---- Material for this exercise
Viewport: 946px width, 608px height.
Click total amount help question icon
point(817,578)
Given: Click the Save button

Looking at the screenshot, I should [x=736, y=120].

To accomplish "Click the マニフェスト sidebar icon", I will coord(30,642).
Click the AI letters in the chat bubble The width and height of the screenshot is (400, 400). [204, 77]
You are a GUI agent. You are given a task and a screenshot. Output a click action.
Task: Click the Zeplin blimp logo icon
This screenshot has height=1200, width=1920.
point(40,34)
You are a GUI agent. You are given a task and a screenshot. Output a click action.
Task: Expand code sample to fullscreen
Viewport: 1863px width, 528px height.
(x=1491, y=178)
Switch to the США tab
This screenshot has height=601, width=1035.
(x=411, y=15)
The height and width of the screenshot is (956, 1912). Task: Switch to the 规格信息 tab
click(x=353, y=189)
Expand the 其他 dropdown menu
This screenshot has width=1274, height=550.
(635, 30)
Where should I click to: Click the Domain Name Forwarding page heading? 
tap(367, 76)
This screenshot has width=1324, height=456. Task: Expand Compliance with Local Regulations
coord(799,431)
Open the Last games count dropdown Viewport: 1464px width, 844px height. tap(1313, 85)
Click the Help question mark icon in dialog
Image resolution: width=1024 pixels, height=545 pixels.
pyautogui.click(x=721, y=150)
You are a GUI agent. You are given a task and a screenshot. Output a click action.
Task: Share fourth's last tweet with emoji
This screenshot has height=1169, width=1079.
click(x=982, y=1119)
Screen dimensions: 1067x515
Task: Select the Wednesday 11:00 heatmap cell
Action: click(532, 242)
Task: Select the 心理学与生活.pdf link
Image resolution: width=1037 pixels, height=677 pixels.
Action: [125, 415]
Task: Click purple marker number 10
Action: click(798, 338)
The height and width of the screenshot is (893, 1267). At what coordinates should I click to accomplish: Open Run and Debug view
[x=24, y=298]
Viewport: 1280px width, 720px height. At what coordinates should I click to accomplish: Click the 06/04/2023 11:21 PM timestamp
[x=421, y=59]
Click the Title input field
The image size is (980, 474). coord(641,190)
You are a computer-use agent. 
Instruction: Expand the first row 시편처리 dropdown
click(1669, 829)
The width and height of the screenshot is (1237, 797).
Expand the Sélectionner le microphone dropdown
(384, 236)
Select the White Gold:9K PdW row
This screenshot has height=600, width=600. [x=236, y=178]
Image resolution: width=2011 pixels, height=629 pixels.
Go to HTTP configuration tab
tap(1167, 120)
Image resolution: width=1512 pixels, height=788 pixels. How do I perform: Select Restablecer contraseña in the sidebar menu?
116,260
--------
_Task goal_
Copy everything from the line containing "Image resolution: width=1512" down to the end of the data, requests included. Multiply each coordinate in the answers by 2.45 and round to the nearest whole number, with halves rounding up.

_Task answer_
Image resolution: width=1512 pixels, height=788 pixels. How do I perform: Select Restablecer contraseña in the sidebar menu?
284,637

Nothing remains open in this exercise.